In the current implementation of TMemStat we have implemented 2 algorithms to unwind the stack after a malloc/free hook is called:
backtrace - a function of the GNU C Library,
__builtin_frame_address - a built-in function of gcc.
User can switch between algorithms by providing an option to TMemStat constructor. When user sets “gnubuiltin” as an option, than gcc builtin will be used, if user provides anything else or an empty string, than C Library backtrace will be used.
Each algorithm has its own advantages and disadvantages. Up to now we know, that C Library backtrace is very slow, but woks in most of the cases. Gcc builtin doesn't always work when application is compiled in optimized mode and frame pointers are omitted. Actually both algorithms could have problems if frame pointers are omitted (compiler optimization option).
The following systems were used for tests.
Linux 64bit:
Linux 2.6.18-164.11.1.el5 #1 SMP Wed Jan 20 12:36:24 CET 2010 x86_64 x86_64 x86_64 GNU/Linux
gcc version 4.1.2 20080704 (Red Hat 4.1.2-46)
Linux 32bit:
MacOSX 10.5:
MacOSX 10.6:
Darwin 10.2.0 Darwin Kernel Version 10.2.0: Tue Nov 3 10:37:10 PST 2009; root:xnu-1486.2.11~1/RELEASE_I386 i386
gcc version 4.2.1 (Apple Inc. build 5646) (dot 1)
Table 1. General comparison
algorithm / OS | Linix 64b (opt.[a]) | Linux 64b (debug[b]) | Linux 32b (opt.[a]) | Linux 32b (debug [b]) | MacOSX 10.5 (opt[a]) | MacOSX 10.5 (debug[b]) | MacOSX 10.6 (opt.[a]) | MacOSX 10.6 (debug[b]) |
---|---|---|---|---|---|---|---|---|
backtrace | Ok. | Ok. | - | - | - | - | Ok. [c] | Ok. |
builtin | X | Ok. | - | - | - | - | Ok. [c] | Ok. |
[a] opt. means that TMemStat compiled with the default ROOT optimization flags and the same valid for a test script. [b] debug means that TMemStat library is compiled with “make ROOTBUILD=debug” and a test script compiled by ACLIC with C++g option. [c] Works, but if the malloc/free is called in a loop, than we get two unique backtraces for each loop.

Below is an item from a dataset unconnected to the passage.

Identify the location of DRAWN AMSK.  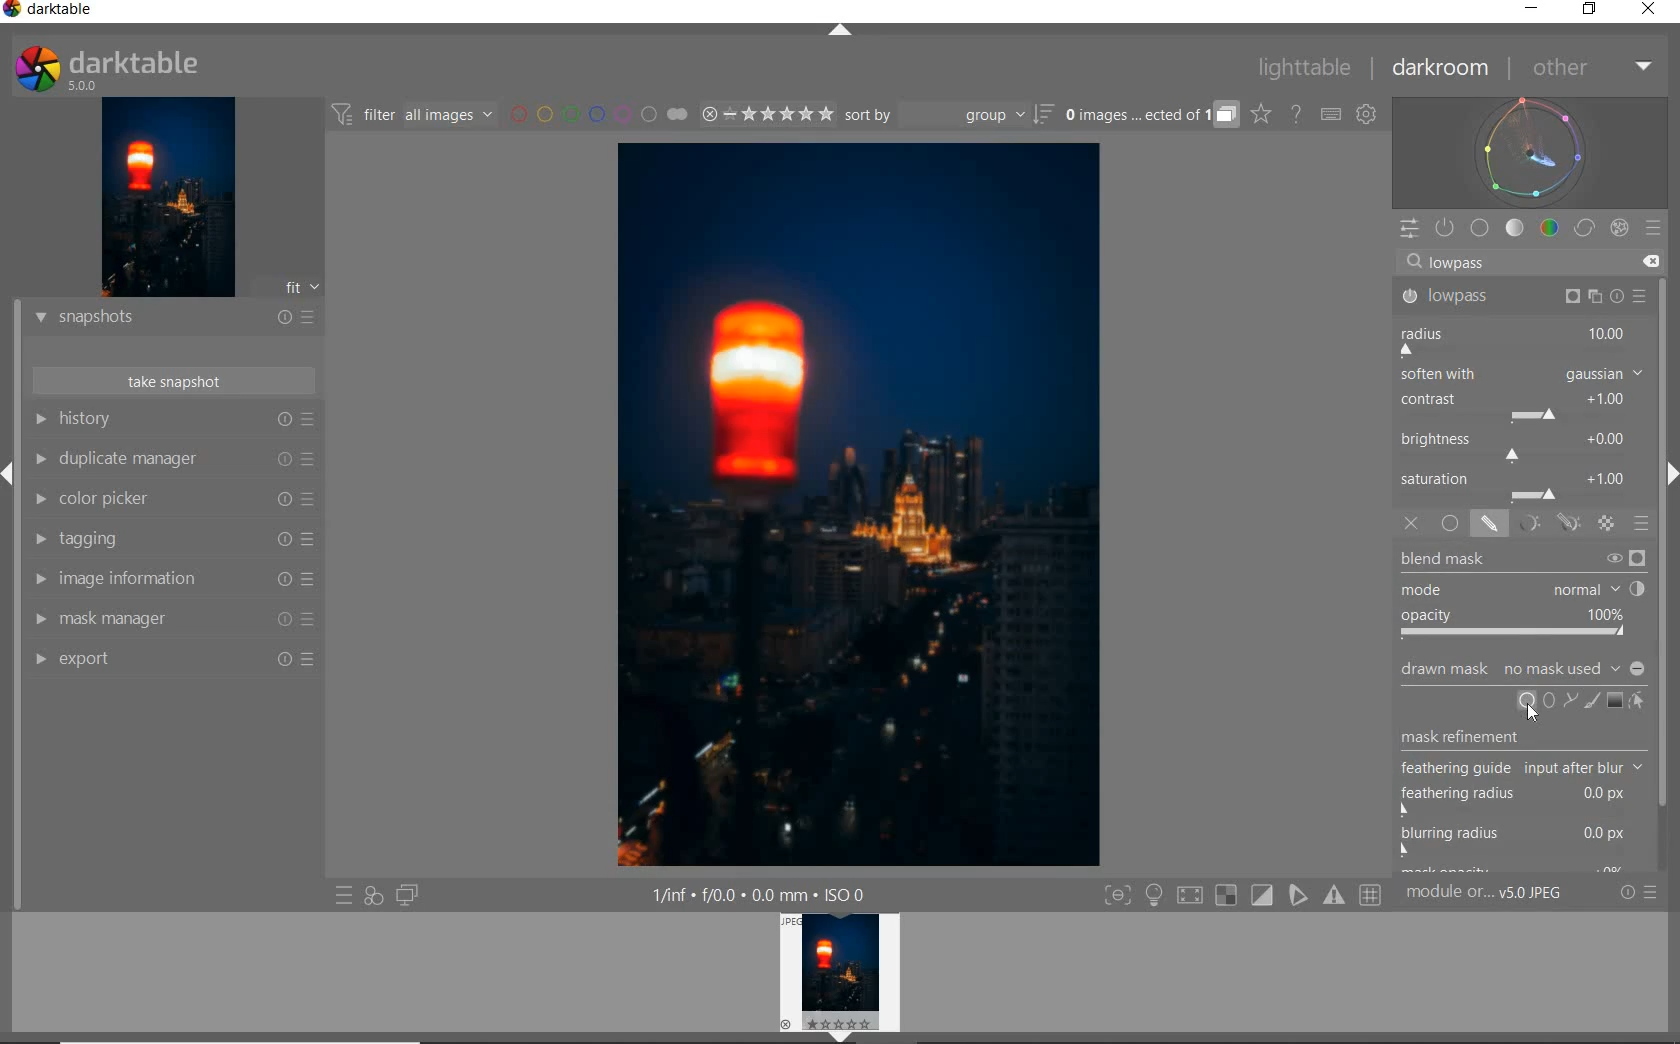
(1521, 666).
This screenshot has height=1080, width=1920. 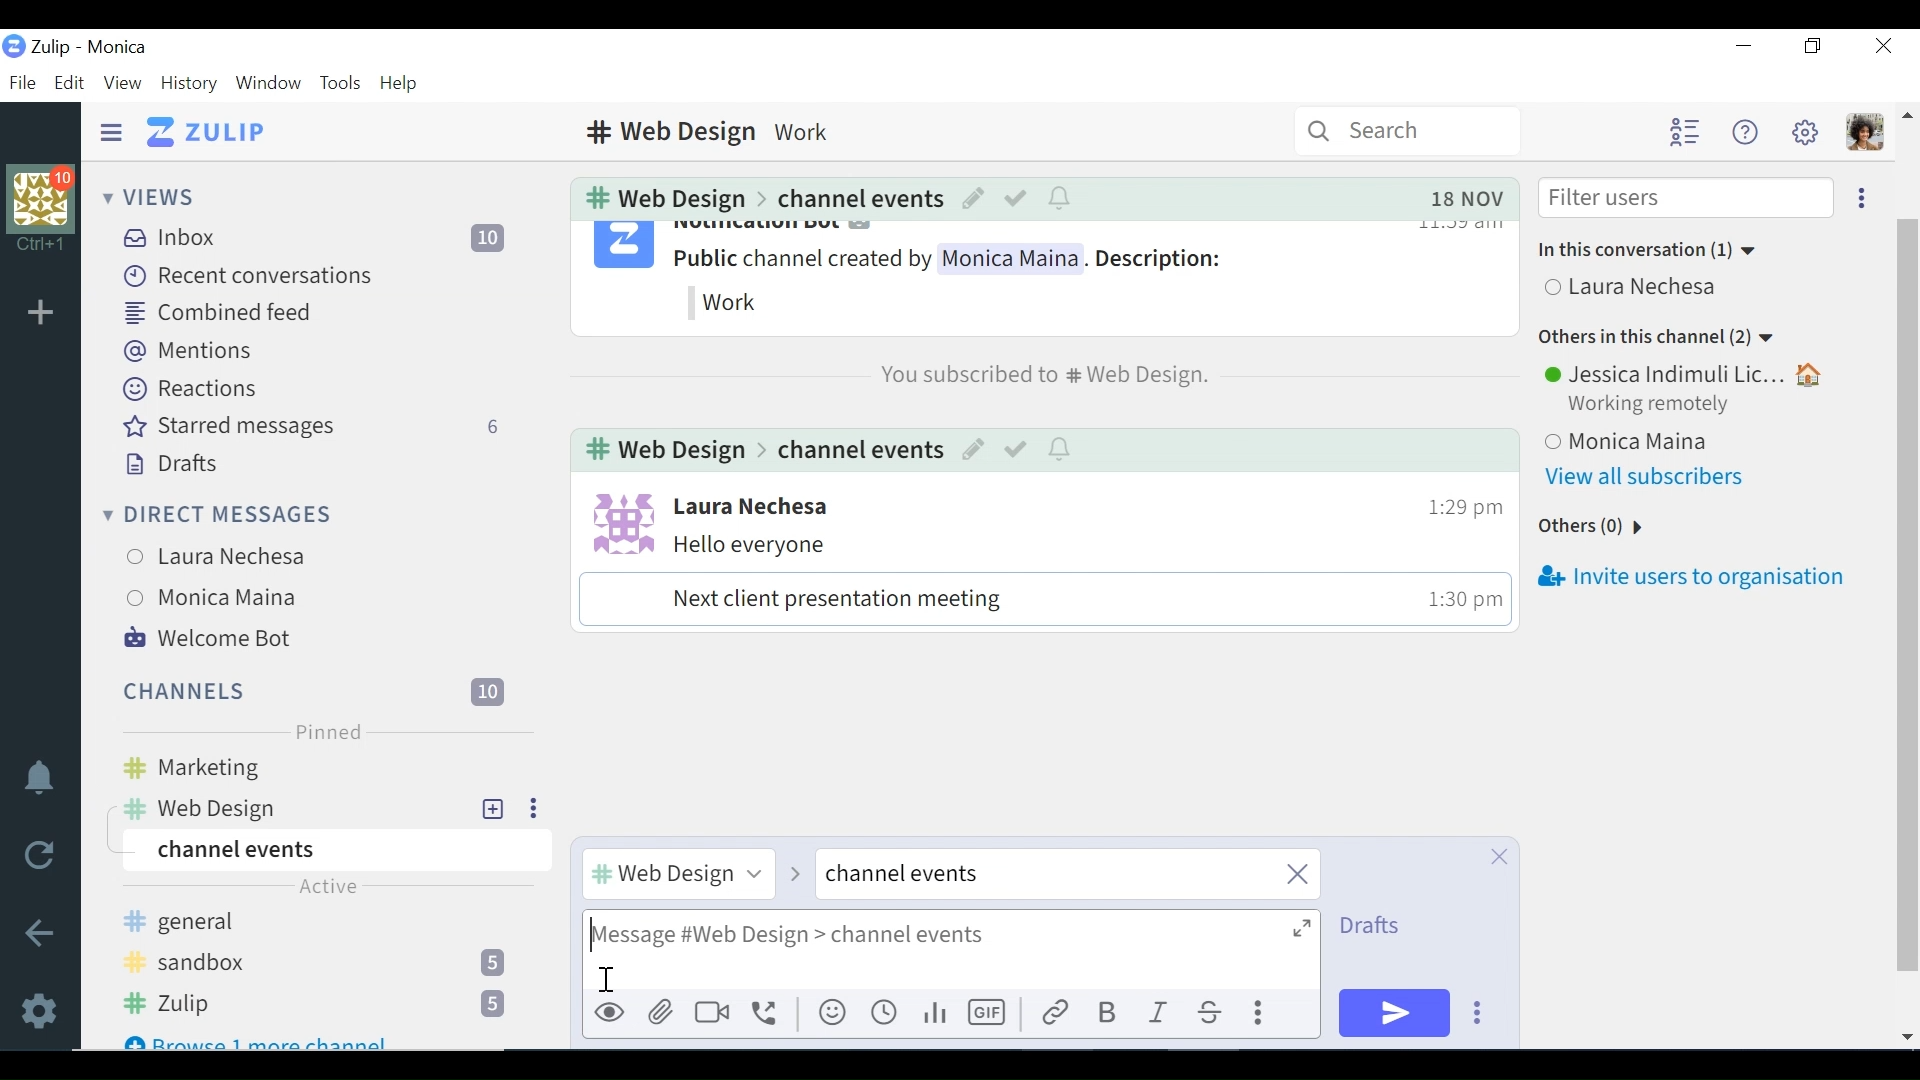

Probably there is a partial optimization, and compiler unrolls the first iteration outside of the loop. This is why we actually get two calls for malloc/free, one before the loop and another is in the loop. I checked, that it doesn’t matter how many iteration we do, 10 or 100000. We always get two different back traces. Sometimes we even can get full loop unroll, which means we get as many return address as iterations in the loop. Both algorithms beehives the same in this case. What else we could expect, if the code was really optimized and compiler unrolled the loop... |
Starting from gcc 4.1, some optimization levels (e.g., -O, -Os, -O2) imply by the default the -fomit-frame-pointer flag. This flagprevents our “gcc builtin” algorithm to work properly. It you want memstat to use this algorithm and your application is comoled with optimization flags, we recommend to also use build your application with -fno-omit-frame-pointer option.